A series of analysts raised their price targets on Tesla (TSLA) this morning. Bernstein raised their price target from $325 to $730 and maintained a market-perform rating on the stock. Morgan Stanley raised their price target from $360 to $500 and maintained an underweight rating. Lastly, Cowen & Co raised their price target from $280 to $290 and maintained an underperform rating. Let’s see what the charts suggest.
Tesla (TSLA) Weekly Chart Grid – annotations by askSlim.com
At askSlim.com we use technical analysis to evaluate price charts of stocks, futures, and ETF’s. We use a combination of cycle, trend and momentum chart studies, on multiple timeframes, to present a “sum of the evidence” directional outlook in time and price.
askSlim.com Technical Briefing: The weekly cycle analysis suggests that TSLA is in a very positive intermediate-term pattern. Weekly momentum is firmly positive.
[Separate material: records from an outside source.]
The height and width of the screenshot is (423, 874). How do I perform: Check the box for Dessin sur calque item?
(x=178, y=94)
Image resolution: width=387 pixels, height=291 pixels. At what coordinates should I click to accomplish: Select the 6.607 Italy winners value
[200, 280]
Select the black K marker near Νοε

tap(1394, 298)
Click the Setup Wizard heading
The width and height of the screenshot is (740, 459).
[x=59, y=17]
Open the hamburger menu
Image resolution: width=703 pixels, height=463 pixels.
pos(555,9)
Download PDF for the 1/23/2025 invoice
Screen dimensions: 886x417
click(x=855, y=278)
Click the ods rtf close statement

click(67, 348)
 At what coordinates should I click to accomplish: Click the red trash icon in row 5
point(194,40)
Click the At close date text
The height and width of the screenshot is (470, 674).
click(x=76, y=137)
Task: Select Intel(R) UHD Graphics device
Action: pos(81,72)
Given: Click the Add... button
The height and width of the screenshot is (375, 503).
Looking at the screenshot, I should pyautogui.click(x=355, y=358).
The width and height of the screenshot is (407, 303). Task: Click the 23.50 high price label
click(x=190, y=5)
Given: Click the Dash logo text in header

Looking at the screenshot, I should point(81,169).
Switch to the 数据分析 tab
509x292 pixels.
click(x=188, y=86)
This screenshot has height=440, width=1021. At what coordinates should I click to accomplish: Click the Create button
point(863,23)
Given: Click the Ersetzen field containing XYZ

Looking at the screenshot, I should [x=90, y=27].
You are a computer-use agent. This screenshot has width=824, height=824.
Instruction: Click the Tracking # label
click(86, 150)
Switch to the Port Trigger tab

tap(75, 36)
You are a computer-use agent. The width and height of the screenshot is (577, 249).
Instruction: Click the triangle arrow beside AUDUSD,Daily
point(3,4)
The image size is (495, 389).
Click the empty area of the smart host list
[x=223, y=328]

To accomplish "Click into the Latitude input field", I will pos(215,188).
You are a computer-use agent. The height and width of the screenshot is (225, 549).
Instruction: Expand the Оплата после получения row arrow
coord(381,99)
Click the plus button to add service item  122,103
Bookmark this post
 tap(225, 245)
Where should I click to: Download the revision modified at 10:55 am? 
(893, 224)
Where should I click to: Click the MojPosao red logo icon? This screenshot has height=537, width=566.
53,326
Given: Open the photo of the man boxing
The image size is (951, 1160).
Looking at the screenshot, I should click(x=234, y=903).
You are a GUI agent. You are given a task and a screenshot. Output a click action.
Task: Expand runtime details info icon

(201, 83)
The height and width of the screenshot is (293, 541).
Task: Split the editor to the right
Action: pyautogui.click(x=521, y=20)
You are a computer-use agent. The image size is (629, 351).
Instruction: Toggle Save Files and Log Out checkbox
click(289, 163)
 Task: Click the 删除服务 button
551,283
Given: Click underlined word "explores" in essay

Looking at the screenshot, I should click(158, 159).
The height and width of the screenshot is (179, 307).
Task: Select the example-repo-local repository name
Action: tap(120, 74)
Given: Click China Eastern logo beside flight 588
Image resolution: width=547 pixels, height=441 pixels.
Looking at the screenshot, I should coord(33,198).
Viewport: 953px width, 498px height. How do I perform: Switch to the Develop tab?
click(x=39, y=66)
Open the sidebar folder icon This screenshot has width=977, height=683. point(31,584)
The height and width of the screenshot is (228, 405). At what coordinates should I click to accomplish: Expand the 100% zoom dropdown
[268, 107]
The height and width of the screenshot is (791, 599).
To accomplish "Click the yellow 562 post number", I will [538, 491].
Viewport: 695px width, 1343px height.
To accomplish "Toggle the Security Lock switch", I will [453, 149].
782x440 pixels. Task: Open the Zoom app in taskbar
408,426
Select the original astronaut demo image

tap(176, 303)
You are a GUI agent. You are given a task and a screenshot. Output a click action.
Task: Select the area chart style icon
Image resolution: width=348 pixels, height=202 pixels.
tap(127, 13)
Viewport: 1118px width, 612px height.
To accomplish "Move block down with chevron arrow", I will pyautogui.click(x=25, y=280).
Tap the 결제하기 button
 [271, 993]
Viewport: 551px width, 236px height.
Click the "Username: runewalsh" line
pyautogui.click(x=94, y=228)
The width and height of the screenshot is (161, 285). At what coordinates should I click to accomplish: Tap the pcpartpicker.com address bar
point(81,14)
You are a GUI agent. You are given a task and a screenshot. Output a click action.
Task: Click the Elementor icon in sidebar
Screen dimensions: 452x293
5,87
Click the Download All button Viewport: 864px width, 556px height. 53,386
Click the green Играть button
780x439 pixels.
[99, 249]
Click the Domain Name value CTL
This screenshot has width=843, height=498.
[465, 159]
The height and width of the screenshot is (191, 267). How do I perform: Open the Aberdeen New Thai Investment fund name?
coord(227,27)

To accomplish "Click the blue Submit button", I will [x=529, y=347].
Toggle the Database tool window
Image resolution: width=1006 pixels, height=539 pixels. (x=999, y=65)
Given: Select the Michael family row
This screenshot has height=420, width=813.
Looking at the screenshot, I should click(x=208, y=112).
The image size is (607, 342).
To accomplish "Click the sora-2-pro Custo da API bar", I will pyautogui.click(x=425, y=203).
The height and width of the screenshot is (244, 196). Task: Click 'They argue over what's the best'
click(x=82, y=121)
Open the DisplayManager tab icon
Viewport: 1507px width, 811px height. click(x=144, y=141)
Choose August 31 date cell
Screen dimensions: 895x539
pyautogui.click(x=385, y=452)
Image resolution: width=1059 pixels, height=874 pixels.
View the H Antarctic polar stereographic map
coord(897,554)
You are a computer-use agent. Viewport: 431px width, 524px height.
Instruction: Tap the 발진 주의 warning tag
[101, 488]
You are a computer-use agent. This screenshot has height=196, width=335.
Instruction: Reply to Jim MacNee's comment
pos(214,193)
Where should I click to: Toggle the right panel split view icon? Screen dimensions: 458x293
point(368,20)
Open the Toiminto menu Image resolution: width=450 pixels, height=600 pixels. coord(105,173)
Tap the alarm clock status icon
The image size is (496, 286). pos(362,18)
On the upside, there is a Fibonacci extension level at 1080. On the downside, there is an intermediate-term support zone from 724 – 572. For the bears to regain control of the intermediate-term, we would likely need to see a weekly close below 464.
askSlim.com Sum of the Evidence: TSLA is in a very positive intermediate-term cycle pattern with positive momentum. Given these conditions, we would expect short-term sell-offs to be limited to the intermediate Fibonacci support zone beginning at 724. There is a likelihood the stock tests 1080 by June.